What Was Their "First Love"?
One of the more damning evaluations of a church in the entire NT is found in Revelation 2 when John accuses the Ephesians of having lost their first love (Rev 2:4). My colleague Lynn Cohick explores what that first love was and what was lost in her essay in the edited volume by Nijay Gupta, Tara Beth Leach, Matt Bates, and Drew Strait, Living the King Jesus Gospel: Discipleship and Ministry Then and Now.
Paul’s mission trips involved planting churches, designating leaders, and catechizing the believers in the way of Christ. Gospel power was a work and in Ephesus that power threatened the economy by subverting the cult of Artemis.
Photo by Timur Can Şentürk on Unsplash
Worth and honor were also threatened by the gospel for it valued equality and flipping the script of honor. Instead of standing up for himself in the Demetrius episode (Acts 19), Paul backs off, and this was contrary to Roman custom.
Acts 20 shows that the gospel of Paul and its powerful impact on life challenged the idolatries of Ephesus. The Lordship of Jesus subverts the status quo in ways that become everyday-life for the Christians in Ephesus.
But what is striking is that Paul refuses to enter the honor trap. Here we find the “first” love of the Ephesians. Here they show their love for God as their first love. I like this anchoring of the first-love idea in what was happening in Ephesus, and this love worked out as love for one another and for others, both the Jew-Gentile tension and the slave-free tension. Here we see the Ephesian faithfulness to the way of Christ.
But Revelation 2:1-7 shows they lost it.
Lynn Cohick: “gospel truth without gospel love is not the gospel church” (57).
How did they lose their first love?
1. They forgot they were in continual need themselves.
2. They redefined love as tolerance.
Peace in Rome meant domination. Peace for the Christian recalibrated the importance of old differences. The “other” is valued above the “self” and labels gave way to siblings. Every person bears the image of God, not just those with status and honor and power. Using the work and ministry of Myrto Theocharous, Lynn draws out that the image of God means being one to whom the oppressed can go for justice. (Think about that shift of ordering.) Did the wealthy provide justice for the poor? Were they embodying the image of God? This is the first love.

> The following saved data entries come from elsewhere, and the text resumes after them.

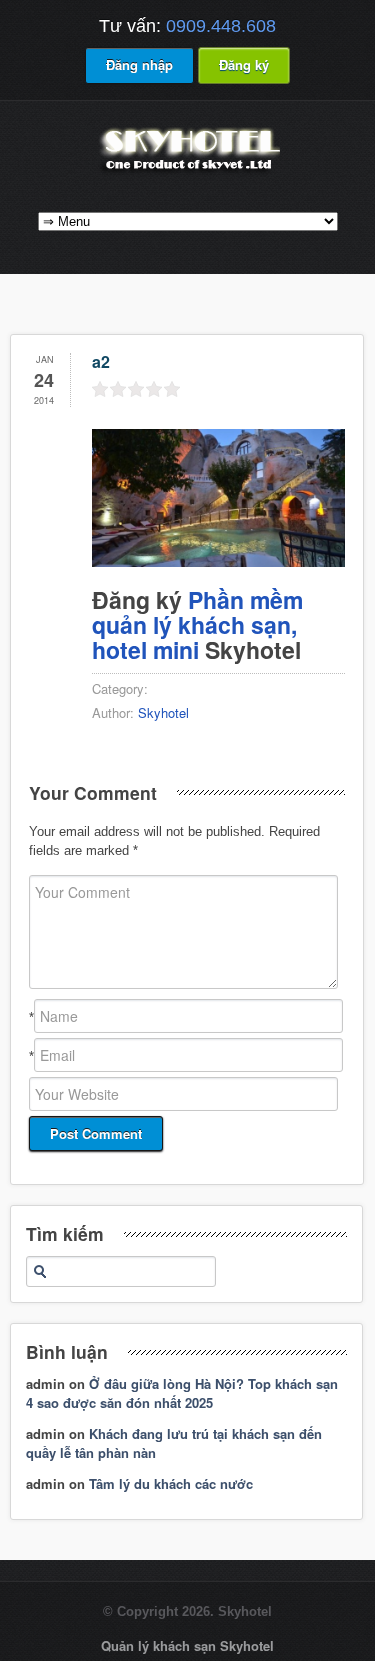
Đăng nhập (139, 64)
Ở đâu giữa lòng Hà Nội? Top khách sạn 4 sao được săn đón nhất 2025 (182, 1393)
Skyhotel (163, 712)
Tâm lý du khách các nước (171, 1483)
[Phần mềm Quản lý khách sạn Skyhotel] (188, 172)
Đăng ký (244, 64)
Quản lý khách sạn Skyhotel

Ah, next the Nicolaitans, a crux for interpreters. They ate food offered to idols and practiced porneia, sexual immorality, two sins connected to being unfaithful to God. She’s right: this has to do with accommodate and assimilation to the wider culture, and thus taps into our sense of tolerance. They had a both-and religion, one that saw no tension between the way of Jesus and the way of Caesar.
Reminding us of the work of Kavin Rowe, she states that the way of Jesus could be profoundly intolerant of the ways of Rome. Christianity was not one among many ways but a different, alternative way. The Nicolaitans equivocated; John calls them back to their first love.
Do we realize we are seated with Christ in the heavenlies (Eph 2:6)? This seating also inspires Christians to become agents of justice in our world today. Christ is also our Peace (Eph 2:14-15), which inspires us to working for peace in our world.
Lynn’s study of what “first love” meant in Ephesus contributes to our scholarship while it leads us to ask how we are doing in our first love that leads to love for others.